*What is being asked*
Go through the entries and copy each one exactly. Leave none out.

*Input material*
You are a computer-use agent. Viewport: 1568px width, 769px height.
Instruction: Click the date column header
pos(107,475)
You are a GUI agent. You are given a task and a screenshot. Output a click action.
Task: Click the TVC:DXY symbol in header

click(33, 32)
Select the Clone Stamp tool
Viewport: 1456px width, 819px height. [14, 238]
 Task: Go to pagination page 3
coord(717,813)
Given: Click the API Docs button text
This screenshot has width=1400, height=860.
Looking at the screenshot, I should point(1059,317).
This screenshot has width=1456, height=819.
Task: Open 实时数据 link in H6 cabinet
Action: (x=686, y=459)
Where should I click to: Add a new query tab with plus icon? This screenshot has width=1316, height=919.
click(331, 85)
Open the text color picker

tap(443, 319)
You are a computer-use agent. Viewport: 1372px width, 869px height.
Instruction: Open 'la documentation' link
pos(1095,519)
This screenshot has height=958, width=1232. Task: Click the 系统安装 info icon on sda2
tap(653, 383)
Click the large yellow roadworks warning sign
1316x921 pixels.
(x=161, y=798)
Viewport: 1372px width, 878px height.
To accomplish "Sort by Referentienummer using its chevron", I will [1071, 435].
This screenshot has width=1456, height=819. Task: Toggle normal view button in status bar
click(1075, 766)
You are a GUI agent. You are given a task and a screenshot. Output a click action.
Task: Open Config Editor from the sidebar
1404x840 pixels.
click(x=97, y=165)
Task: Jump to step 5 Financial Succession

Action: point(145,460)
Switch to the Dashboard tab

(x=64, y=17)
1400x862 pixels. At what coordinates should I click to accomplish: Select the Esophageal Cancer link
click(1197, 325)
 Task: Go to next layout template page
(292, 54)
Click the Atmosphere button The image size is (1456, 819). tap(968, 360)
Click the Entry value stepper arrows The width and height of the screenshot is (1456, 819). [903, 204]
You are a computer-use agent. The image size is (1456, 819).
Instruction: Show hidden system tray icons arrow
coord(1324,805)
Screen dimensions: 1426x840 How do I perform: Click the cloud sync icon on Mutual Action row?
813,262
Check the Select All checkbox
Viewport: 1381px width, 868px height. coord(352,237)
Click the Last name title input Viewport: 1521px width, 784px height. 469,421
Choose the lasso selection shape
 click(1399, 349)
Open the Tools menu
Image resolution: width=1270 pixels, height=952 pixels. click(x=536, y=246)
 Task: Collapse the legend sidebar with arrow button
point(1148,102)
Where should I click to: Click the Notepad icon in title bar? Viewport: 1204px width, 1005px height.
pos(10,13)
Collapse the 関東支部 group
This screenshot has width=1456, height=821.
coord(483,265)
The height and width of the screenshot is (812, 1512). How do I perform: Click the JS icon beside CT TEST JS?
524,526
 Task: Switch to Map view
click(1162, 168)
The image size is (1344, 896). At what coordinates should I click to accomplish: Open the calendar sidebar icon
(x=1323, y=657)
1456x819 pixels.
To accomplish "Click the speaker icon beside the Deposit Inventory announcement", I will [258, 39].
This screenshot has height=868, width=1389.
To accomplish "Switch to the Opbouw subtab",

*Final answer*
You are a computer-use agent. Viewport: 1568px width, 769px height.
Instruction: Click the date column header
pos(107,475)
You are a GUI agent. You are given a task and a screenshot. Output a click action.
Task: Click the TVC:DXY symbol in header

click(33, 32)
Select the Clone Stamp tool
Viewport: 1456px width, 819px height. [14, 238]
 Task: Go to pagination page 3
coord(717,813)
Given: Click the API Docs button text
This screenshot has width=1400, height=860.
Looking at the screenshot, I should point(1059,317).
This screenshot has width=1456, height=819.
Task: Open 实时数据 link in H6 cabinet
Action: (x=686, y=459)
Where should I click to: Add a new query tab with plus icon? This screenshot has width=1316, height=919.
click(331, 85)
Open the text color picker

tap(443, 319)
You are a computer-use agent. Viewport: 1372px width, 869px height.
Instruction: Open 'la documentation' link
pos(1095,519)
This screenshot has height=958, width=1232. Task: Click the 系统安装 info icon on sda2
tap(653, 383)
Click the large yellow roadworks warning sign
1316x921 pixels.
(x=161, y=798)
Viewport: 1372px width, 878px height.
To accomplish "Sort by Referentienummer using its chevron", I will [1071, 435].
This screenshot has width=1456, height=819. Task: Toggle normal view button in status bar
click(1075, 766)
You are a GUI agent. You are given a task and a screenshot. Output a click action.
Task: Open Config Editor from the sidebar
1404x840 pixels.
click(x=97, y=165)
Task: Jump to step 5 Financial Succession

Action: point(145,460)
Switch to the Dashboard tab

(x=64, y=17)
1400x862 pixels. At what coordinates should I click to accomplish: Select the Esophageal Cancer link
click(1197, 325)
 Task: Go to next layout template page
(292, 54)
Click the Atmosphere button The image size is (1456, 819). tap(968, 360)
Click the Entry value stepper arrows The width and height of the screenshot is (1456, 819). [903, 204]
You are a computer-use agent. The image size is (1456, 819).
Instruction: Show hidden system tray icons arrow
coord(1324,805)
Screen dimensions: 1426x840 How do I perform: Click the cloud sync icon on Mutual Action row?
813,262
Check the Select All checkbox
Viewport: 1381px width, 868px height. coord(352,237)
Click the Last name title input Viewport: 1521px width, 784px height. 469,421
Choose the lasso selection shape
 click(1399, 349)
Open the Tools menu
Image resolution: width=1270 pixels, height=952 pixels. click(x=536, y=246)
 Task: Collapse the legend sidebar with arrow button
point(1148,102)
Where should I click to: Click the Notepad icon in title bar? Viewport: 1204px width, 1005px height.
pos(10,13)
Collapse the 関東支部 group
This screenshot has width=1456, height=821.
coord(483,265)
The height and width of the screenshot is (812, 1512). How do I perform: Click the JS icon beside CT TEST JS?
524,526
 Task: Switch to Map view
click(1162, 168)
The image size is (1344, 896). At what coordinates should I click to accomplish: Open the calendar sidebar icon
(x=1323, y=657)
1456x819 pixels.
To accomplish "Click the speaker icon beside the Deposit Inventory announcement", I will [258, 39].
This screenshot has height=868, width=1389.
To accomplish "Switch to the Opbouw subtab",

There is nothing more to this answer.